Appachan sends some goons in the prison to brutally torture Jacob so that he would confess about Charlie's location and then kill him. The gang involves Simon, who in turn helps Jacob and his gang. Jacob blackmails Udayan and asks him to remain silent so that he can also escape. During the night, Jacob, Simon, Devassy, Udayan, Ramu and the twin brothers start their escape down the tunnel. In the tunnel, Jacob and Udayan get into a fight, but Jacob successfully beats Udayan and escapes. The police are alerted, where Udayan is caught and brutally thrashed. They start chasing the other men who escaped. All of them escape by jumping into a river, except the twin brothers, where one of whom gets hit by a police jeep. Later, Jacob manages to help Betty escape from the hospital. Devassy and Ramu will reach West Bengal in 2–3 days. Simon and his gang escape in another boat and also made bail arrangements for the twin brothers. They leave for Australia, where Charlie is settled.

== Cast ==
- Antony Varghese as Jacob Varghese
- Vinayakan as Simon
- Chemban Vinod Jose as Devassya
- Sinoj Varghese as Girijan
- Aswathy Manoharan as Betty
- Arya Salim as Ancy
- Rajesh Sharma as Jail warden
- Tito Wilson as Udayan
- Kichu Tellus as Charlie
- Lijo Jose Pellissery as Appachan's lawyer
- Anil Nedumangad as SI James
- Dinesh Prabhakar as Murugan

== Soundtrack ==
The film's music was composed by Jakes Bejoy, with lyrics penned by Joe Paul.
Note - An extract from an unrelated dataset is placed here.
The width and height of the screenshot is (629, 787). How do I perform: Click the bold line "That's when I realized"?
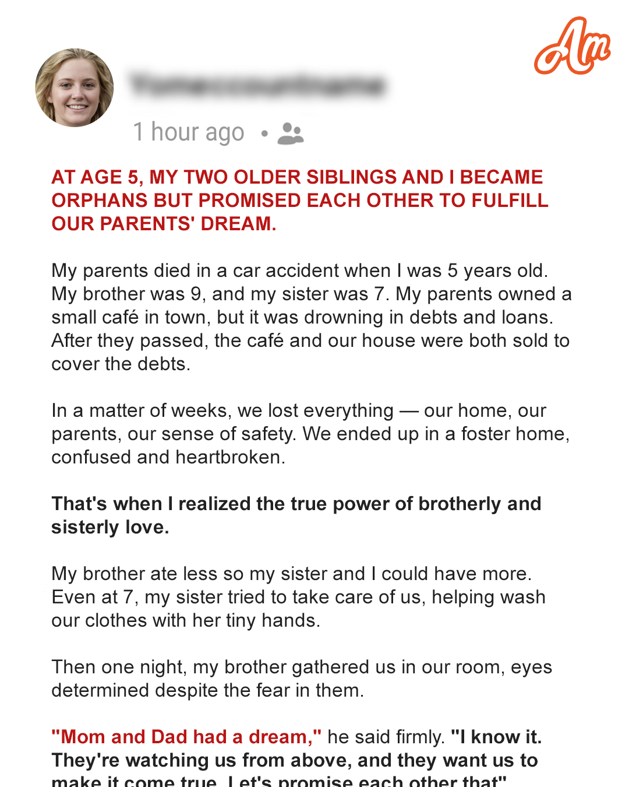(x=296, y=504)
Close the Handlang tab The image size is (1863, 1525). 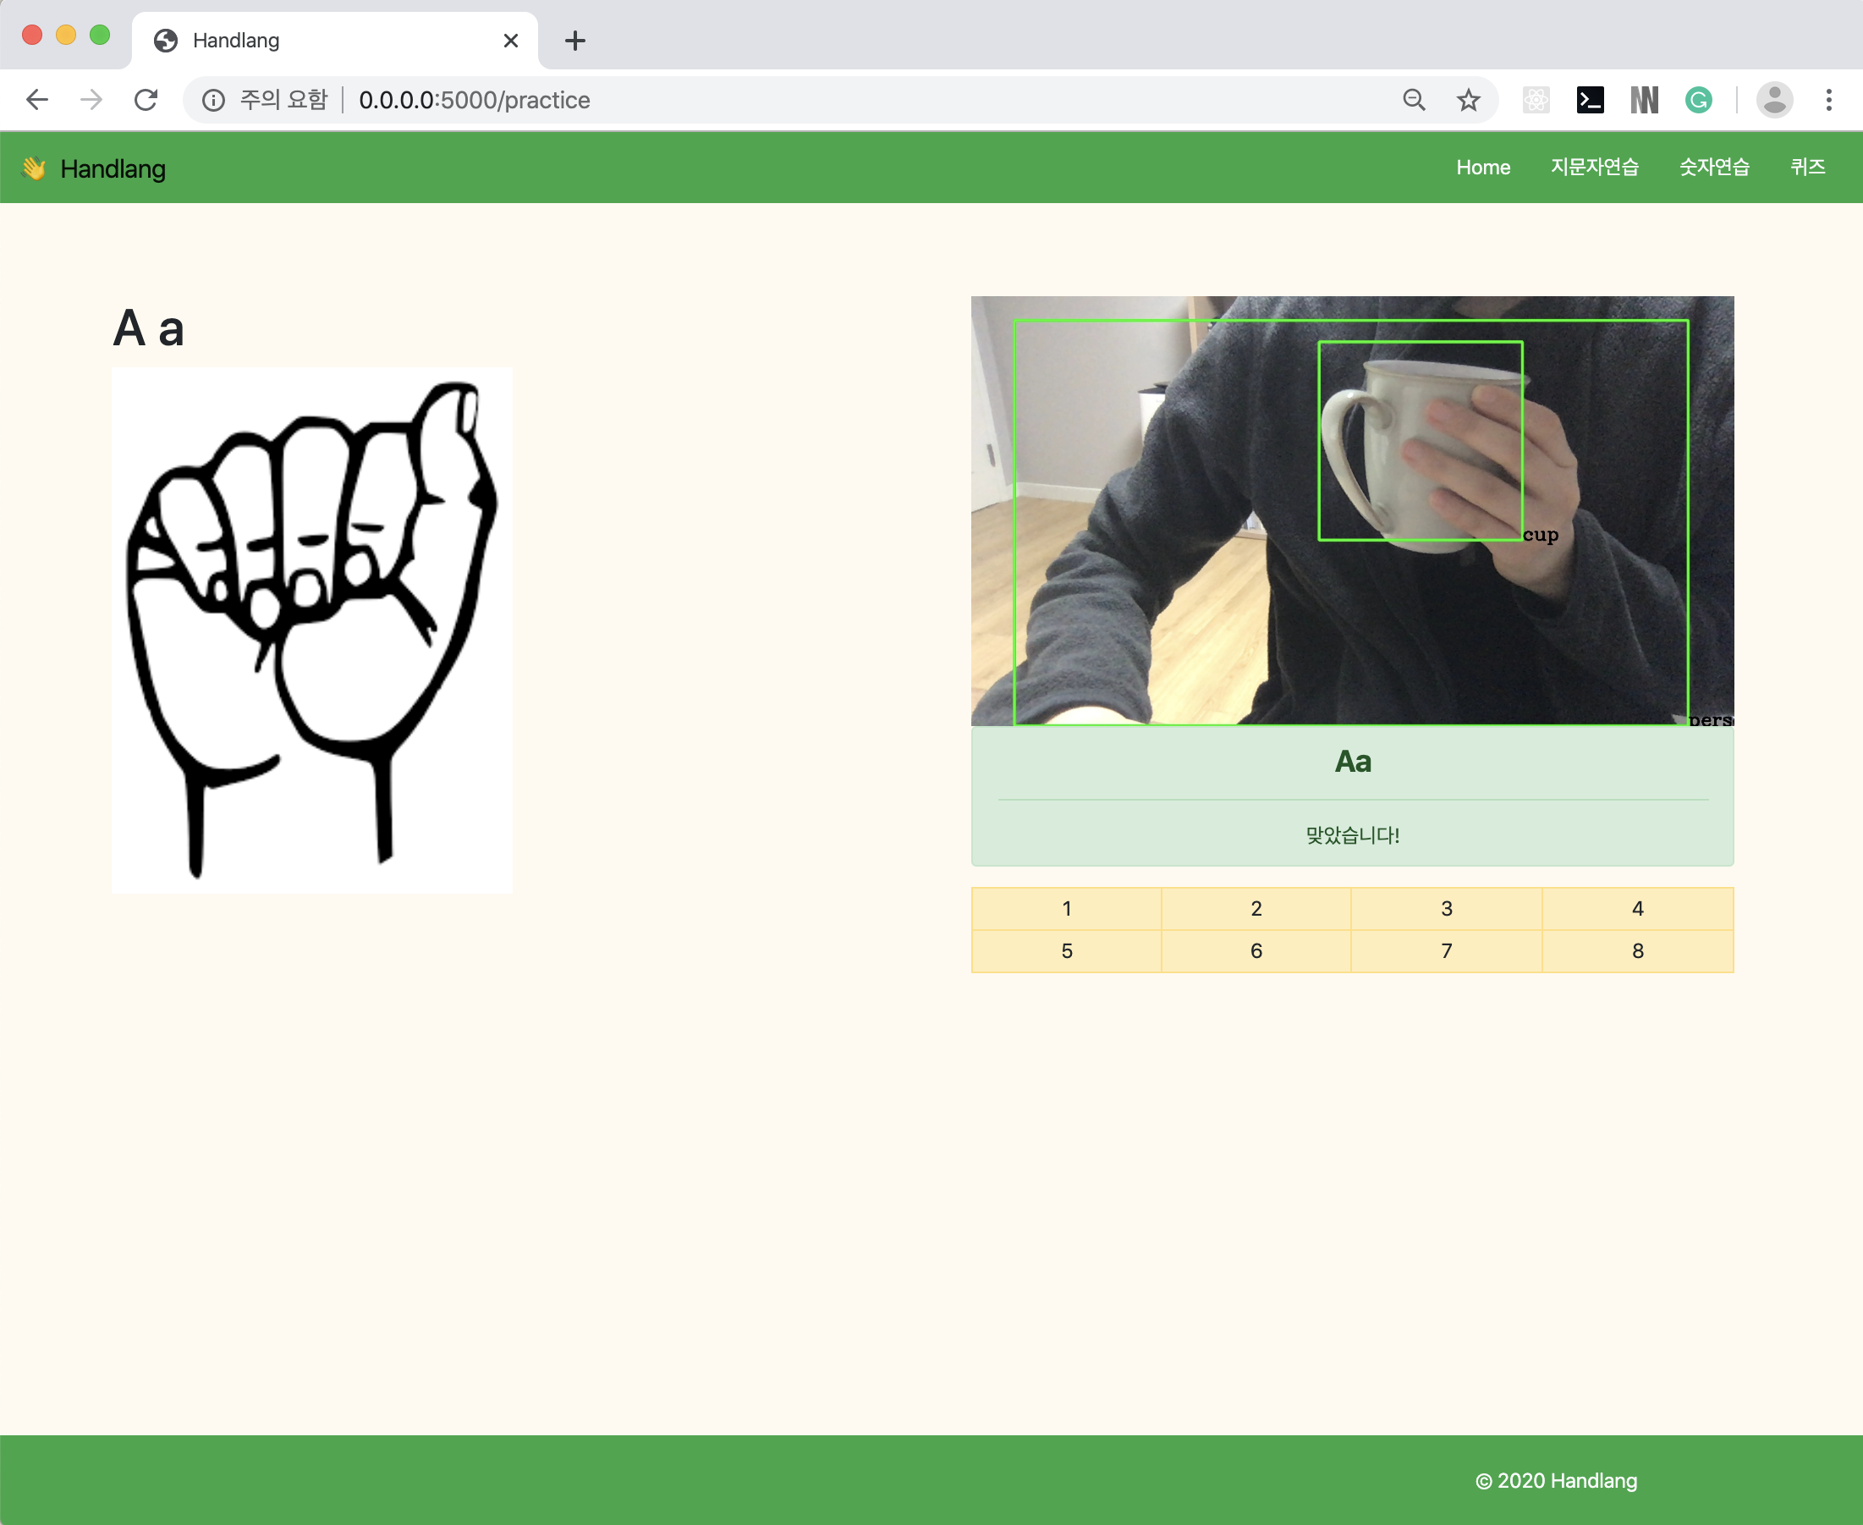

| # | Title | Performer(s) |
|---|---|---|
| 1 | Doore Vazhikalil | Shreekumar Vakkiyil |

== Production ==
Swathanthryam Ardharathriyil is the directorial debut of Tinu Pappachan, a former associate-director to Lijo Jose Pellissery (who also co-produced the film with Chemban Vinod Jose) and scripted by his close friend Dileep Kurian. Pappachan describes the film as an "action thriller" with the story set in a sub-jail and revolving around prisoners in remand. The jail sequences were shot in Thiruvananthapuram, a jail set was used for the extensive night shoots.

== Release ==
The film was released in India on 31 March 2018, distributed by B. Unnikrishnan's RD Illuminations.

== Reception ==
=== Critical response ===
Behindwoods gave 3/5 stars and wrote "There are two kinds of good movies, one that has an exceptionally good story, and the other that has an exceptionally good making. Swathanthryam Ardharathriyil falls into the latter genre with its applaudable treatment, which forces the viewer to turn a blind eye to any shortcomings, including the small loose ends." Nitya Punnackal of Onmanorama gave 3/5 stars and wrote "Like every jailbreak movie ever, the lead character makes a flawless plan, yet brings a surprise element to his fellow escapees and audience. The movie has drawn inspirations from The Shawshank Redemption, Escape Plan and literally every popular jailbreak movie. It [Swathanthryam Ardharathriyil] may not be the perfect jailbreak movie, but it is arguably one of the best jail movies ever made in Malayalam."

Sanjith Sidhardhan of The Times of India gave 3.5/5 stars and wrote "Contrary to the film's trailer, the violence is minimum in this taut action thriller, which prides itself in using the smarts; and that's what makes this jailbreak movie an arresting watch." Anna MM Vetticad of Firstpost wrote "If Swathanthriyam Ardharathriyil still remains entertaining, it is because Pappachan's adept direction, his cast's appeal and his tech team's sophistication keep the thrills going when all else falters. The atmospherics, the haunting ugliness of that prison complex and the suspense hold out enough excitement to make this a watchable albeit flawed film."

== Remake ==
The film was remade in Tamil as Thugs.